Спасительная рутинная работа, что может вытащить из любого стресса и горя, хвала тебе! Главное – не выть, а что-то постоянно делать.
Фёдор замолчал, достал из своей винтажной, потёртой на сгибах и швах сумки термос и повернулся к остальным пассажирам:
– Предлагаю на этой пафосной ноте сделать короткий антракт и испить сбитня, приготовленного моей матушкой специально для вас.
По салону автобуса потёк травянисто-медовый пряный аромат. Путники, держа в ладонях пластиковые кружки, жадно вдыхали запах, отхлёбывая маленькими глотками горячее янтарного цвета варево.
– Федья! Объясни, что это за чудодейственный напиток? – поинтересовался доктор Бертье, прикрывая глаза и урча от блаженства, как мартовский кот на солнце.
С каждым глотком волшебного нектара шестерёнки в черепушке крутились всё быстрее, а краски мира становились ярче и теплее.
Французы были взяты в полон!
– Андрей! – обратился к другу на русский манер Фёдор. – Объясни своим коллегам, что ещё одна кружечка сбитня – и мы не только начнём целовать и любить друг друга, но и, подобно ракете, взлетим на Луну. Матушка моя готовит этот напиток из шипучего мёда и трав, что ей передаёт Матвей Остапыч аккурат из тех мест, куда мы едем.
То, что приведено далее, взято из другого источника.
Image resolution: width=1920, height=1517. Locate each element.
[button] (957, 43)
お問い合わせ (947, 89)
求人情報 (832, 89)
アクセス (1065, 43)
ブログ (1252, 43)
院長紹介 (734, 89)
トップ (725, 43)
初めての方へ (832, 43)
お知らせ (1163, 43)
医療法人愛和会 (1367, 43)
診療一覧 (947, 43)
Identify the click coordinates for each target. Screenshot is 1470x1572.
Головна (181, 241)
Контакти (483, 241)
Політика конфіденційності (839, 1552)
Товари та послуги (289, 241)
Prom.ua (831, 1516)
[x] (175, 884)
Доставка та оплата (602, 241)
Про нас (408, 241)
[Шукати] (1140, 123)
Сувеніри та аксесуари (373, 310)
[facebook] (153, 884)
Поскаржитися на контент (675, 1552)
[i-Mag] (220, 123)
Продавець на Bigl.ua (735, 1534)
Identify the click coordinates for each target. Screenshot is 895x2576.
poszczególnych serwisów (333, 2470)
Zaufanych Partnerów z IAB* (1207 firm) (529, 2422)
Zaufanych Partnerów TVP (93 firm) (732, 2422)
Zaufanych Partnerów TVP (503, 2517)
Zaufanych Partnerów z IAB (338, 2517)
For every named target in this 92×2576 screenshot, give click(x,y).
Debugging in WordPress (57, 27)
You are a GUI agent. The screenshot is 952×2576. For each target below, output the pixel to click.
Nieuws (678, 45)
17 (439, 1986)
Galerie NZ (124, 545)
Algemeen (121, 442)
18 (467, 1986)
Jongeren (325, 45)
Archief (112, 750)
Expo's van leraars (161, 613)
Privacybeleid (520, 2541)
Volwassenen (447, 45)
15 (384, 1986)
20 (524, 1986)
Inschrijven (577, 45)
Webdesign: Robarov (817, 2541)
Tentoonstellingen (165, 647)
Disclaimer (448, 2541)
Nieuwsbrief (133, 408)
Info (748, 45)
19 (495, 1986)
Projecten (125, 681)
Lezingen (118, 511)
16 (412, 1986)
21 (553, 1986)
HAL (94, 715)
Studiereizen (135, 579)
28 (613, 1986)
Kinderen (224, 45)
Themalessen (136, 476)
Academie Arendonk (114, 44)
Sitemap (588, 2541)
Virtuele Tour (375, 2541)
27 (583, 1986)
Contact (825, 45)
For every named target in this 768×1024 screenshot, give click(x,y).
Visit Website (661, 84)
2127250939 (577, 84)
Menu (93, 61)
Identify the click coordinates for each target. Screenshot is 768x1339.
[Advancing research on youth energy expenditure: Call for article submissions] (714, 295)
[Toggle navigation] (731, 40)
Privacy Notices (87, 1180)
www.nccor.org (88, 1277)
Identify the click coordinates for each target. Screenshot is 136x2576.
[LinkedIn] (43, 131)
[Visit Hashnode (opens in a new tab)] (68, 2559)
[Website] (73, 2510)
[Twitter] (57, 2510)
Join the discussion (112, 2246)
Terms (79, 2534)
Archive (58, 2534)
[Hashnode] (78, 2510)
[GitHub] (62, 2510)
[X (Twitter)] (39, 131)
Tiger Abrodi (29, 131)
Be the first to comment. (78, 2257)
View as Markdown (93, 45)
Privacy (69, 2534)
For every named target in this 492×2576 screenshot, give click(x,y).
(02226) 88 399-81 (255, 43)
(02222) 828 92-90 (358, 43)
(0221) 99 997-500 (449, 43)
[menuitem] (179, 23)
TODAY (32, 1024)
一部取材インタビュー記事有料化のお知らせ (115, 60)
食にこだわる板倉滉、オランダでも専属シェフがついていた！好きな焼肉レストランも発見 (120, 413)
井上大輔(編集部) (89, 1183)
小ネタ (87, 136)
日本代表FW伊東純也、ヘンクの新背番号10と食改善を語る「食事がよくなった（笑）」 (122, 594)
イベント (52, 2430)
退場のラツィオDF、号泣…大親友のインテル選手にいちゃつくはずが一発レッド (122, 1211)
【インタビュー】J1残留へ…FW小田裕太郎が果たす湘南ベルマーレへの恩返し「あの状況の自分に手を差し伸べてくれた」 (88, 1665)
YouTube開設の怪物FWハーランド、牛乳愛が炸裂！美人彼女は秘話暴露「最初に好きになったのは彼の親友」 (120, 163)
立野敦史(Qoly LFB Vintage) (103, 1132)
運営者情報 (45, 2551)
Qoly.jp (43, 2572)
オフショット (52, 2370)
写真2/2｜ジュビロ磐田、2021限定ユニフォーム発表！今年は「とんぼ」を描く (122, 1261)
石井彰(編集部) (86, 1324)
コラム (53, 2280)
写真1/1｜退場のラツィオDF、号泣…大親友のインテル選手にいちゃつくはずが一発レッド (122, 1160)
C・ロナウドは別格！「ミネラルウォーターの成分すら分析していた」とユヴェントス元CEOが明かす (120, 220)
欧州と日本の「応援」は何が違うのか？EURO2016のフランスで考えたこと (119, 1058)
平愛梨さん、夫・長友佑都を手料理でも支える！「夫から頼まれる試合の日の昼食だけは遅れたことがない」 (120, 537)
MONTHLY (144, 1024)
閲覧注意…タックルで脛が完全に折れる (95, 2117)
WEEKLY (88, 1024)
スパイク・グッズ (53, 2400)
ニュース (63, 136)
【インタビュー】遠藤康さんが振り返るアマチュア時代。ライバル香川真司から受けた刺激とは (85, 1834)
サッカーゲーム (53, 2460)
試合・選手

– Ты хочешь сказать, что этот напиток сварен из растений и мёда Чернобыльской зоны? – прошептал Андрэ, с ужасом обозрев пустое дно своей кружки.
Доктор Бертье приуныл.
– Именно это я и сказал. Недалеко от контрольно-пропускного пункта «Бабчин» есть потрясная экспериментальная пасека, мёд откуда в небольших дозах обладает сильнейшими целебными свойствами. Как в гомеопатии, где вещества в микродозах являются лекарствами, а в макро – ядами.
Французы, не обращая внимания на шепчущихся, радостно галдели и протягивали чашки за добавкой.
Надежда закрыла рот ладошкой, чтобы не прыснуть от смеха, глядя на вытянувшуюся физиономию и выпученные глаза доктора Бертье, который, сделав несколько глубоких вдохов и успокоившись, объяснил кинооператорам, что больше одного стакана сбитня с непривычки пить не рекомендуется – это хоть и не абсент, но всем предстоит завтра трудный поход.
Фёдор, пошалив, невозмутимо продолжил свою привычную лекцию о Полесском заповеднике:
– Хорошо, надеюсь, все восстановили силы, получили удовольствие и готовы слушать меня дальше, – как с привычной профессорской кафедры вещал доктор Юркевич, пряча свой огромный термос от греха подальше в сумку. – Тридцатикилометровая Чернобыльская зона отчуждения находилась на территории двух советских республик – Украинской и Белорусской ССР.